Another key design objective was to create a naturally lit and ventilated building without heating or cooling. The intention was to achieve a low energy, more sustainable building, and thanks to the climate in Kericho being reasonably benign, the idea of a completely passive building with no heating or cooling was realistic.
The Cathedral’s peculiar ascending inclined roof was carefully engineered to aid in achieving the aim of natural ventilation as well as an acoustically moderate environment. It features a permanently open roof vent, which helps to avoid over-heating in hot weather and over-cooling in cold weather.
A line of glass along the roof’s spine provides illumination overhead, which at certain times of day creates striking patterns in the aisle and near the altar from direct sunlight.
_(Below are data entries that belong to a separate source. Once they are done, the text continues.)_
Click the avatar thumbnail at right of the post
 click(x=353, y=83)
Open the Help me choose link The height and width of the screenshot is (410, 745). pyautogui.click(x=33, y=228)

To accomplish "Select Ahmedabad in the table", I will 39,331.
A coating applied to the roof-light reduces solar transmission to around 50%. The ceiling was constructed from finger-jointed Cypress timber slats, designed to accommodate the high range of humidity of the local environment.
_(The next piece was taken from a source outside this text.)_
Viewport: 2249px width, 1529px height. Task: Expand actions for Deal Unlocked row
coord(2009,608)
The design of the roof fuses African and ecclesiastically historic references- the stone plinth, simply articulated, arched concrete frames and timber-ribbed vaulting are exposed in a strikingly crafted and honest manner.
The complex geometry of the building was accommodated by an in-situ construction method specific to Kenya. The size of each structural frame required a complex pouring system for the concrete. The building’s cladding material was carefully selected as washed terrazzo, known for its self-cleaning attributes and was applied by hand. Hand-dressed Nairobi blue stone was used to clad the podium fixed by local masons while the flooring was also laid using machine-cut Nairobi Blue stone. The granite used for the sanctuary was sourced from Kenya, and the soap stone used for the statues was sourced from the town of Kisii, located south of Kericho.
The average precipitation in the Kericho County area is around 1800 mm per year, and this considerable volume of water can accumulate very quickly with sudden and prolonged bursts of rain. The landscaping – with terracing, drainage channels and soakaways – is specifically designed to mitigate this potential problem. At times of high rainfall, water can be collected from hard standing areas and the roof and stored below ground, subsequently released into the landscape at a controlled rate. The terraces form part of the storm water drainage system, directing water into the joints between the stone channels. The capture and storage of precipitation is used in drier times as a source of irrigation water.
Multiple access points along both sides of the building allow for easy and seamless egress from inside to outdoor landscaped terraces and gardens. The aspiration was to create a structure that integrated seamlessly with its landscape setting, in both aesthetic and functional terms. The Cathedral’s tiled-roof is now a distinctive form in the rolling panorama of Kericho’s hills and valleys.